Symbolbild Pause machen (Bild: ddzphoto auf Pixabay)
Werbung
Pause machen
In der Schulzeit ist es die Klingel, die uns anzeigt: Pause machen! Alle 45 Minuten den Kopf kurz durchlüften - das tut gut. Und im Erwachsenenleben? Da kommen Pausen oft zu kurz. Oder wir machen Pausen, in denen wir uns eigentlich nicht wirklich erholen.

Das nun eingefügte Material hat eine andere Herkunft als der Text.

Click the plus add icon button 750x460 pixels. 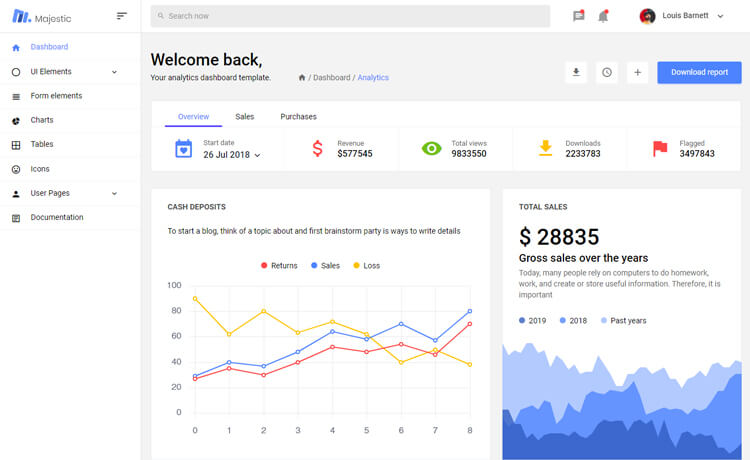tap(637, 72)
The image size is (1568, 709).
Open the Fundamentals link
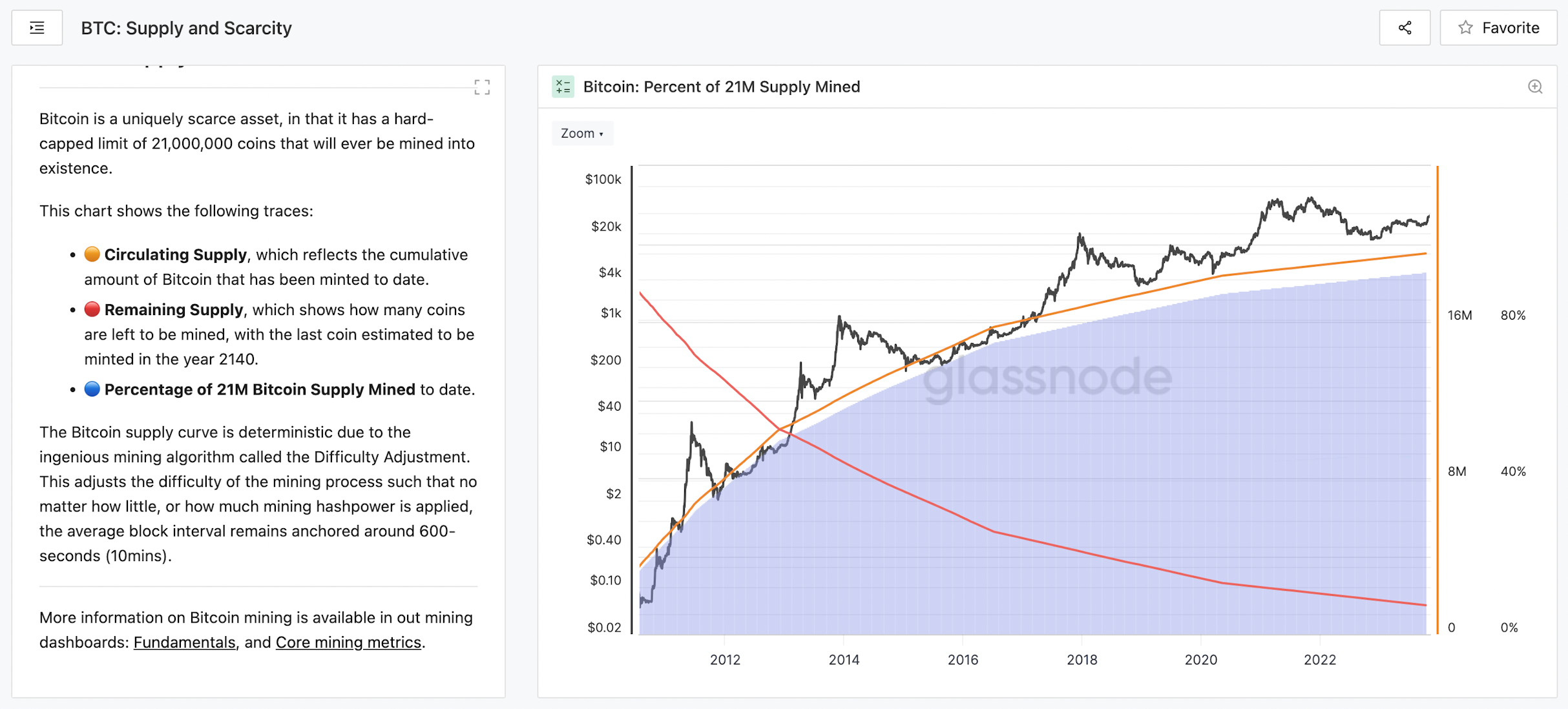(183, 642)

Stellen wir uns vor, wir gehen joggen. Dass wir nicht für immer einfach weiter joggen können, dass unser Körper mal eine Pause braucht, ist uns klar. Dass dieselbe Logik auch für unser Hirn gilt, ist vielen jedoch nicht bewusst, sagt Barbara Studer, Neurowissenschaftlerin und Psychologin: «Beziehungsweise wissen viele nicht, was gute Pausen sind für das Hirn. Wenn wir eine mental fordernde Aufgabe hinter uns haben, machen wir Pause, checken in dieser Zeit aber die News oder beantworten Nachrichten. Das ist keine Pause für das Hirn.» Gute Pausen sind laut Barbara Studer immer die, in denen wir gezielt einen Kontrast zur vorherigen Aufgabe setzen. Wer körperlich arbeitet, sollte sich ausruhen, wer am Schreibtisch sitzt, aufstehen, sich strecken und sich bewegen und dem Hirn eine Pause von Informationen gönnen.
Pausen im Profisport
Auch Velorennfahrerin Marlen Reusser aus Hindelbank beschäftigt sich mit dem Thema: «Im Profisport ist es die grosse Herausforderung, die Balance zu finden. Die Balance zwischen Belastung und Erholung. Man will das maximale Training herausholen, braucht aber gleichzeitig das Maximum an Pause. Man ist dauernd in diesem Gleichgewichtsspiel.» Diese Balance, ein Alltag mit Raum für Erholung aber auch für Leistung, wäre ideal. «Nicht, dass mir das immer gelingt», so Marlen Reusser, «aber ich wünsche diese Balance allen. Einen Alltag, in dem alles Platz hat und mit dem man zufrieden ist.»